* _WORK TO COMPLETE_: Would you copy only the lines below, from the one containing "This screenshot has" through the very last one, leaving the pictures out?

==== AVAILABLE DATA

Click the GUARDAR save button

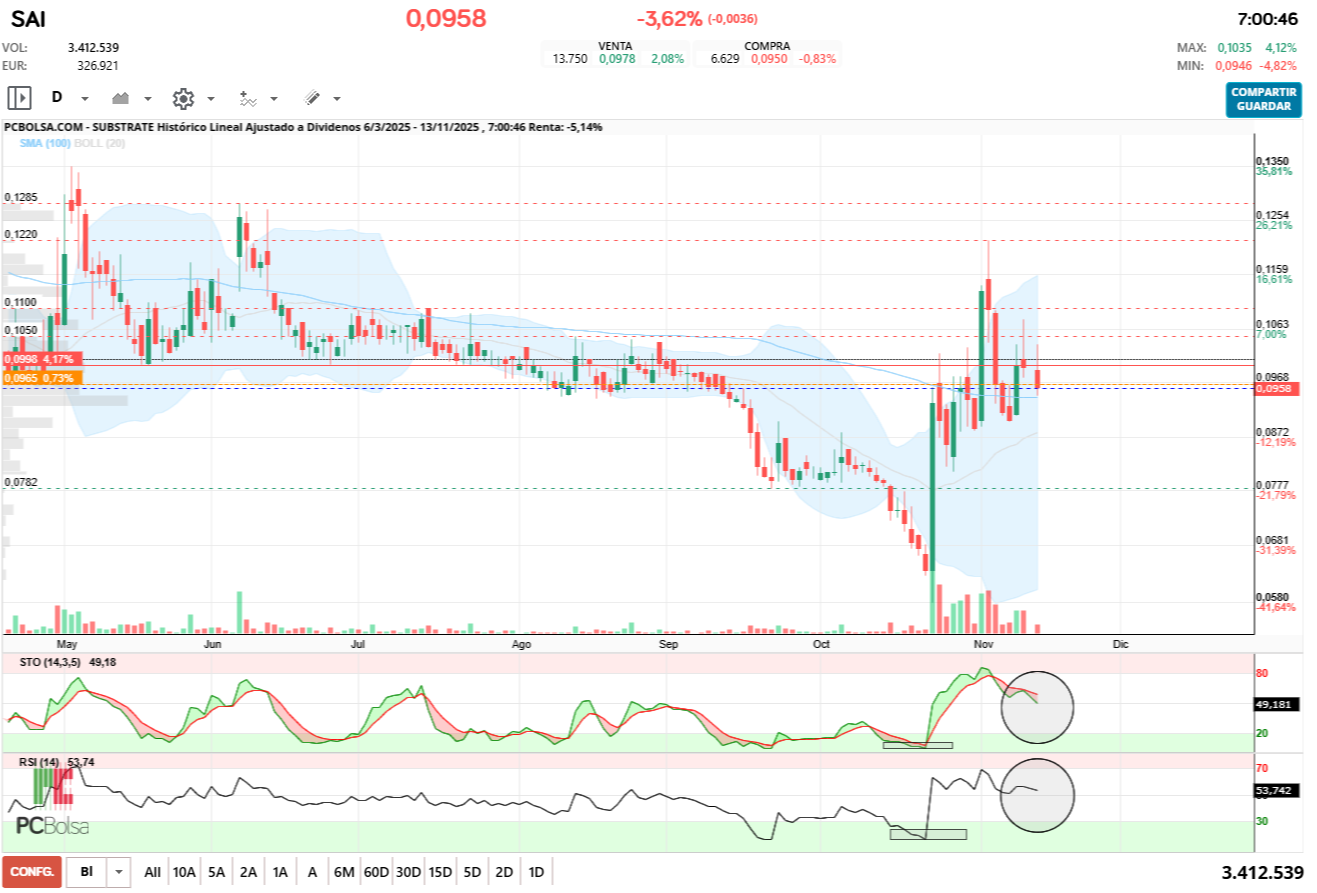(1262, 104)
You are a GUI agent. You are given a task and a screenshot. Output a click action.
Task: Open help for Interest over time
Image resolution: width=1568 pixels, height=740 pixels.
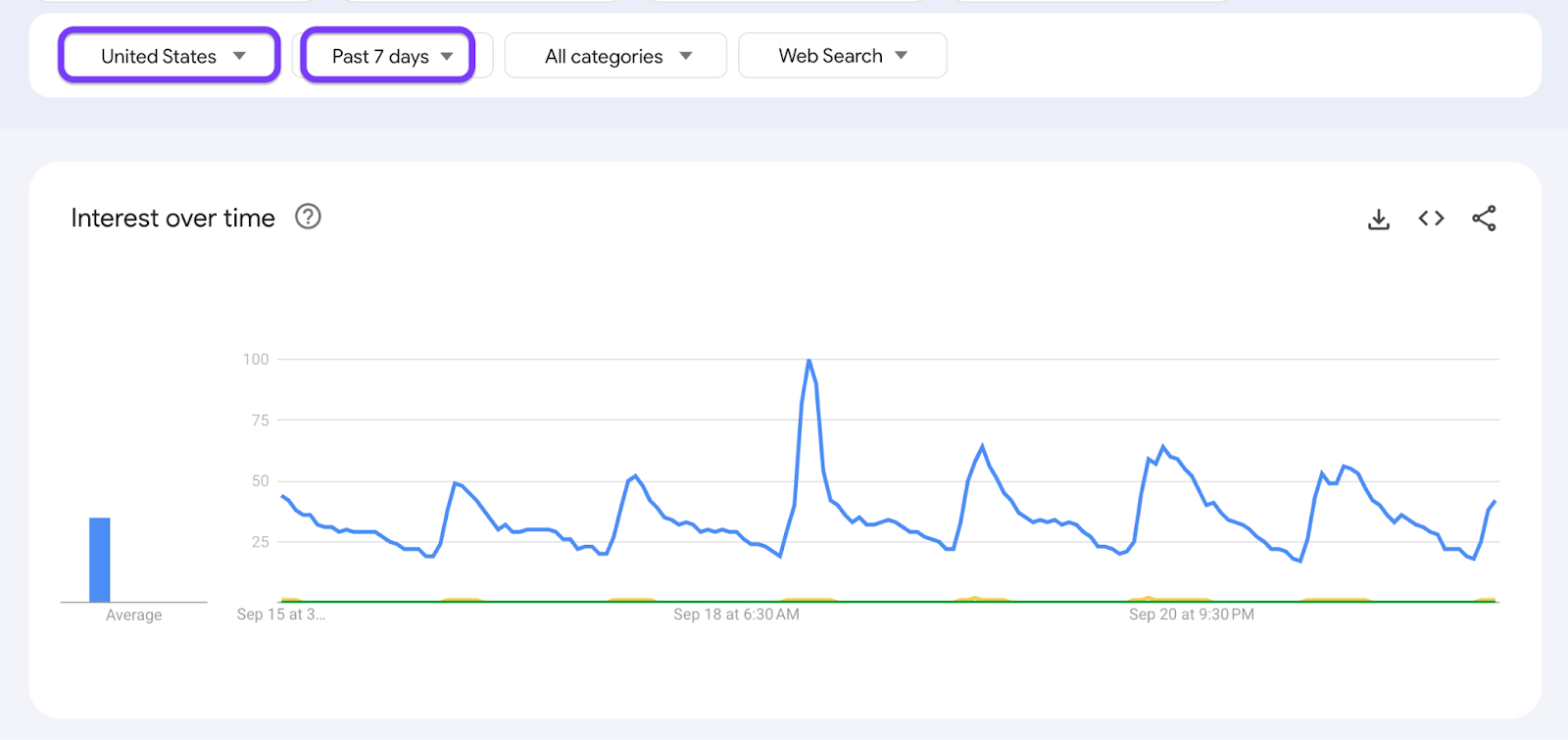click(x=308, y=217)
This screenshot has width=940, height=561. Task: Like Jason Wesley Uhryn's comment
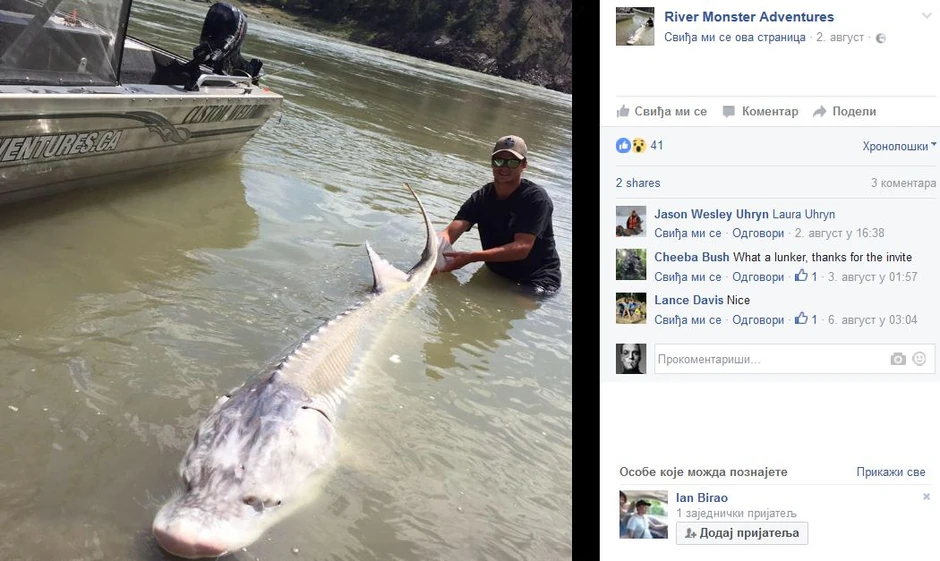688,233
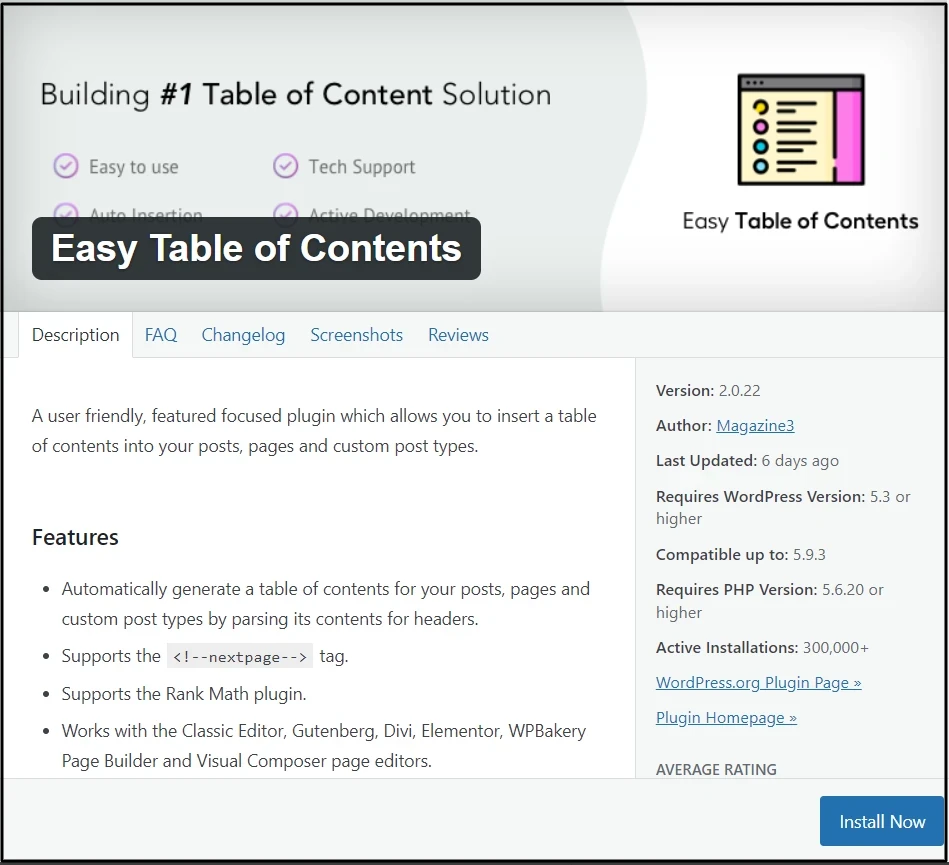View the Screenshots tab
Image resolution: width=949 pixels, height=865 pixels.
point(356,335)
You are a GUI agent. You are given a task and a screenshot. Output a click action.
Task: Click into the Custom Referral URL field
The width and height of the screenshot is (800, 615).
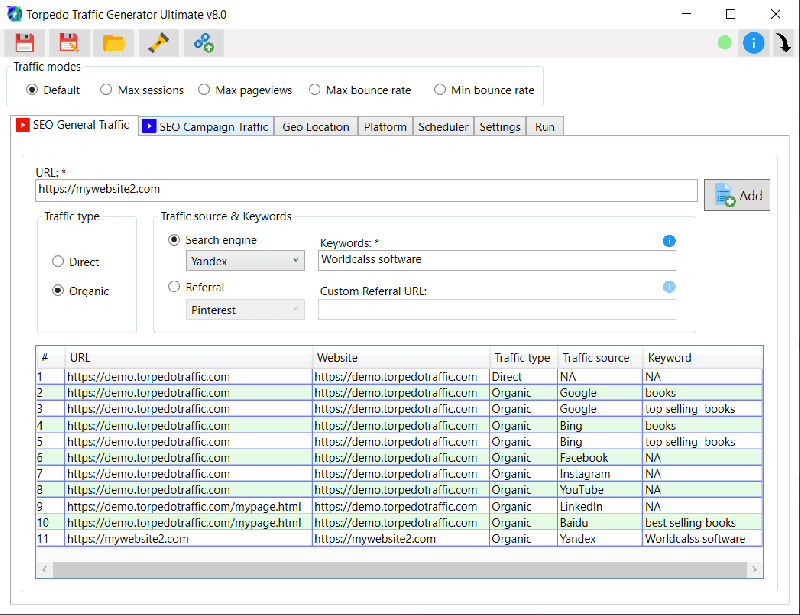coord(496,310)
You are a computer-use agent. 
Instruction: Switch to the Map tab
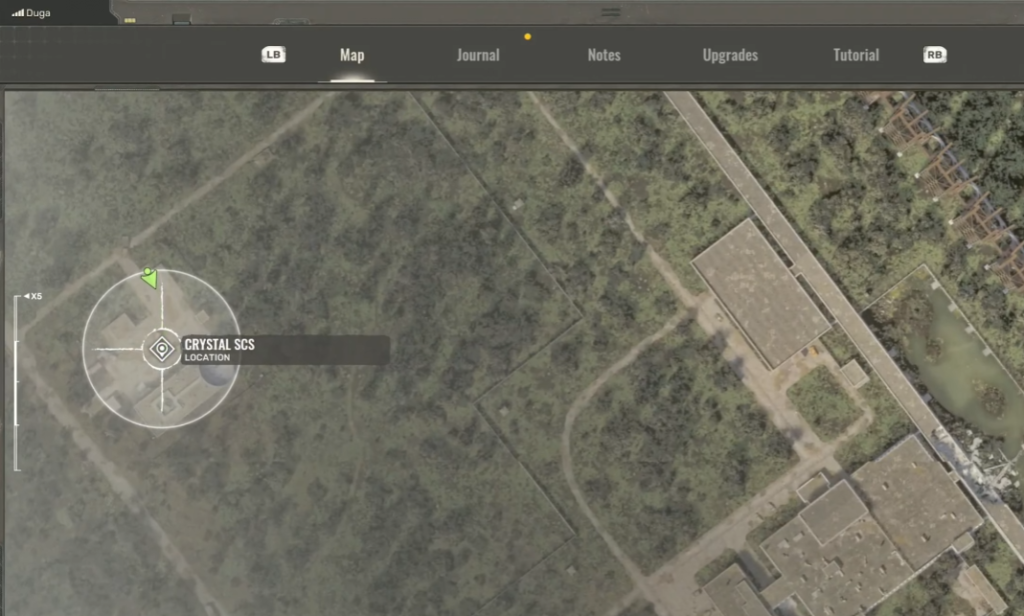(x=352, y=56)
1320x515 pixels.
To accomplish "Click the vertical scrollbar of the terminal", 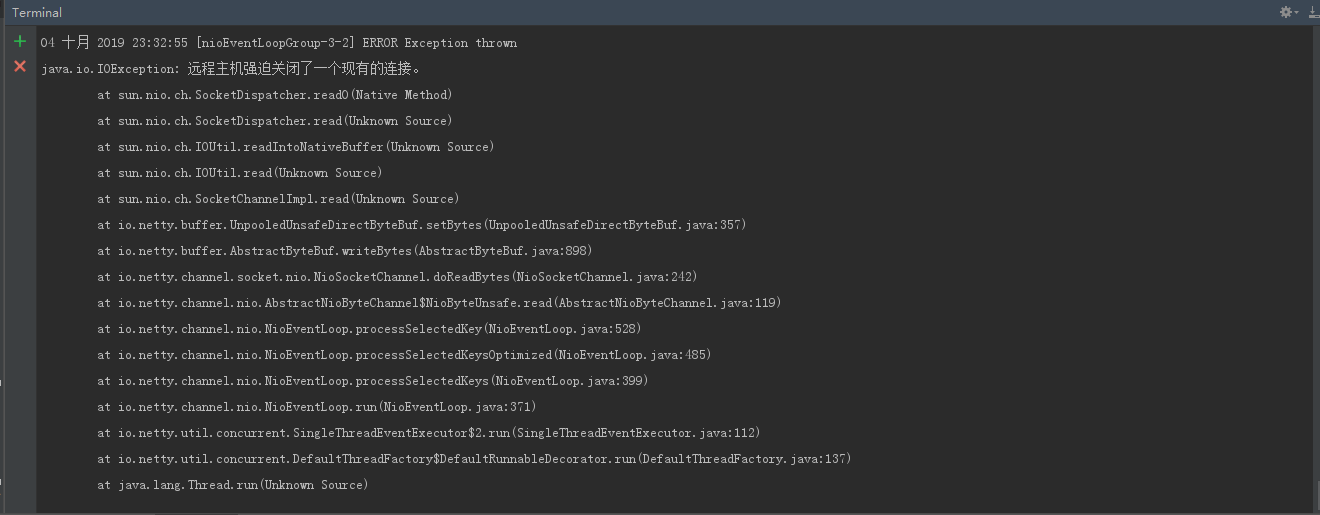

========

* _EXERCISE SOLUTION_:
This screenshot has width=940, height=561. Task: Like Jason Wesley Uhryn's comment
688,233
View the Screenshots tab
Image resolution: width=949 pixels, height=865 pixels.
point(356,335)
You are a GUI agent. You are given a task and a screenshot. Output a click action.
Task: Click into the Custom Referral URL field
The width and height of the screenshot is (800, 615).
coord(496,310)
You are a computer-use agent. 
Instruction: Switch to the Map tab
(x=352, y=56)
1320x515 pixels.
To accomplish "Click the vertical scrollbar of the terminal", 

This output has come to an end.